Let $R$ be any commutative ring with $1$. Then every homomorphism from $R^n$ to $R^n$ has a unique matrix representation. This means we have a $R$-algebra(?) isomorphism $$\mathrm{Hom}(R^n,R^n)\to R^{n\times n}\cong R^n\otimes R^n$$ although the multiplication in $\mathrm{Hom}(R^n,R^n)$ is not commutative. I didn't learn anything about non-commutative $R$-algebras, so I don't know if this identification is right. Anyway $\mathrm{det}$ is a multiplicative map from $\mathrm{Hom}(R^n,R^n)$ to $R$ satisfying $\det(AB)=\det(A)\det(B)$. The problem is that this is not an $R$-algebra homomorphism, or an $R$-module homomorphism, or even not a ring homomorphism. This is even not a group homomorphism since $\det(A)$ may not be a unit in $R$. Maybe at least I can say that this is a monoid homomorphism from $\mathrm{Hom}(R^n,R^n)$ to $(R,\times)$, but I don't think this is a good description for the determinant.

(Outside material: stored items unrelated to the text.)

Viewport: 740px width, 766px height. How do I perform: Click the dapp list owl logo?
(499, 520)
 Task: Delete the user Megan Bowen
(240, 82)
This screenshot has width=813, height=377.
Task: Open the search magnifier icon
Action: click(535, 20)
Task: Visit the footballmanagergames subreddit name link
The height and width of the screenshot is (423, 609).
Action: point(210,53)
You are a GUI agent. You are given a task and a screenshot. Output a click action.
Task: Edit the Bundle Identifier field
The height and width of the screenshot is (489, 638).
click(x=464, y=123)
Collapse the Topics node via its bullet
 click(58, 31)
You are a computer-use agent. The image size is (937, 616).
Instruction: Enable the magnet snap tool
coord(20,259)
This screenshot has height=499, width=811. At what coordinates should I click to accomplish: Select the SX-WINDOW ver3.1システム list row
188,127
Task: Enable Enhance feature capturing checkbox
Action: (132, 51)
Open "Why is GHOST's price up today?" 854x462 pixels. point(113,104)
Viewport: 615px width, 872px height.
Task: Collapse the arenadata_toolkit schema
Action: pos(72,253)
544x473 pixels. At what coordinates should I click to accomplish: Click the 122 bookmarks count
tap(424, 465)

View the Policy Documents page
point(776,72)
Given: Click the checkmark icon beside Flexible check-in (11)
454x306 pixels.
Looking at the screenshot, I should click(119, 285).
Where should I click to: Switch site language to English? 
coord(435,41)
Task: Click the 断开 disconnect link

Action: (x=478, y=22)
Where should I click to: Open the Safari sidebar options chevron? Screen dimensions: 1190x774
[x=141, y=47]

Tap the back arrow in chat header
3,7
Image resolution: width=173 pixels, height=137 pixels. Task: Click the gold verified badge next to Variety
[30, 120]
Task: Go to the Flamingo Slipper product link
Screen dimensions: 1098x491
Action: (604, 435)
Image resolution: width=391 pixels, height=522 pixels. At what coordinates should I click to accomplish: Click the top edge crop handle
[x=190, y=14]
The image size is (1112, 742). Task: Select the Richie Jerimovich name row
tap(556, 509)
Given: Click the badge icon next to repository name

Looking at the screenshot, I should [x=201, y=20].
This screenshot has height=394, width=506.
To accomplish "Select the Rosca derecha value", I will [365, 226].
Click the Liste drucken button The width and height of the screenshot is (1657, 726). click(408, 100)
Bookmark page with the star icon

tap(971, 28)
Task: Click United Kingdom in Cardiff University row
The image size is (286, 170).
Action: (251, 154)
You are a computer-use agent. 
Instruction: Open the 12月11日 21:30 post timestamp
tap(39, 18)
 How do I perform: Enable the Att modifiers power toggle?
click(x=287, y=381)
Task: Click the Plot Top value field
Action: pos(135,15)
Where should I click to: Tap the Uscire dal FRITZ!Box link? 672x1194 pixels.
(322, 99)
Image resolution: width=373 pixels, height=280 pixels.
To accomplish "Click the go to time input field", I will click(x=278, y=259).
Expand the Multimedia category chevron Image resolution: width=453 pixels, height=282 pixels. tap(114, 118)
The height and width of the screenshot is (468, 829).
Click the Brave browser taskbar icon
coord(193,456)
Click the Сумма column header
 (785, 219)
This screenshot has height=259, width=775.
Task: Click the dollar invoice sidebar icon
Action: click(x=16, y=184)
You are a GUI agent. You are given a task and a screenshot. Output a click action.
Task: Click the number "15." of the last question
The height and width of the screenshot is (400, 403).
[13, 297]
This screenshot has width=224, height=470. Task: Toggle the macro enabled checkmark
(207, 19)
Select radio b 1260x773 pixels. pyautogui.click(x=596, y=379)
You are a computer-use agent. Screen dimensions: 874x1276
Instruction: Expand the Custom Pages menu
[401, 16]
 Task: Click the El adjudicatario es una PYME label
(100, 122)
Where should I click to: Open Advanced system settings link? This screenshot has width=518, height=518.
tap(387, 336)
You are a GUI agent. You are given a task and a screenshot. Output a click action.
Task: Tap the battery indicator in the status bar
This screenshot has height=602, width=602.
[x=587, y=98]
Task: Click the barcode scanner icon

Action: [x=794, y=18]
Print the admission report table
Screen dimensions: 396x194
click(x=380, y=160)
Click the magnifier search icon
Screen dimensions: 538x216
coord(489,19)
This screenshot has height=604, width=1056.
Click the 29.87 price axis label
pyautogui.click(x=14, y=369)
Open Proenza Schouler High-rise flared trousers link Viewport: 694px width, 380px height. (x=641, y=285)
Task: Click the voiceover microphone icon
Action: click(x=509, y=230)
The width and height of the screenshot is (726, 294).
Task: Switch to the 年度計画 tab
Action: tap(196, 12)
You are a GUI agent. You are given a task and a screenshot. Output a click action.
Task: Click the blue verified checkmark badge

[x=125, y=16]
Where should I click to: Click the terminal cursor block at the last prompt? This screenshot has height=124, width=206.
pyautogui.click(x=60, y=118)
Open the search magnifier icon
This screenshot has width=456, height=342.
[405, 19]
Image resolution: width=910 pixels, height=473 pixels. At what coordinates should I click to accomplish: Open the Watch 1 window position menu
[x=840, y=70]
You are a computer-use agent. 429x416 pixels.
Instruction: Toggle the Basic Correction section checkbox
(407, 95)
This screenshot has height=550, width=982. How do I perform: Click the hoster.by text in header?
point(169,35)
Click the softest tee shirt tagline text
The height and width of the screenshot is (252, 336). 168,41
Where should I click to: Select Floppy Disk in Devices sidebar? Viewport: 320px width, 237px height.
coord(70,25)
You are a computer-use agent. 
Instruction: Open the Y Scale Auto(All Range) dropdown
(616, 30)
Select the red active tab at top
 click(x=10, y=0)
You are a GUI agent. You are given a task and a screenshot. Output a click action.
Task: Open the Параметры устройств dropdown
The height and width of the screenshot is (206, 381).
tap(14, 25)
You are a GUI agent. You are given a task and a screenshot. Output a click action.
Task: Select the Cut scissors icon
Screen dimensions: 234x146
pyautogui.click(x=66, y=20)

So what is the determinant? Is there any categorical way to define the determinant map?
Thanks in advance.
I found the answer myself here https://ncatlab.org/nlab/show/determinant+line+bundle.
When a $k$-linear map $T:V\to W$ over $k$-vector spaces is given with $\dim V= \dim W =n$, this induces a $k$-linear map $$ \det T:\bigwedge^nV \to \bigwedge^nW $$ $\bigwedge^nV$ is isomorphic to $k$, so $\det T(1)$ is exactly the original definition of $\det T$. The multiplcation law $\det(AB)=\det(A)\det(B)$ is just the functoriality of $\bigwedge^n$.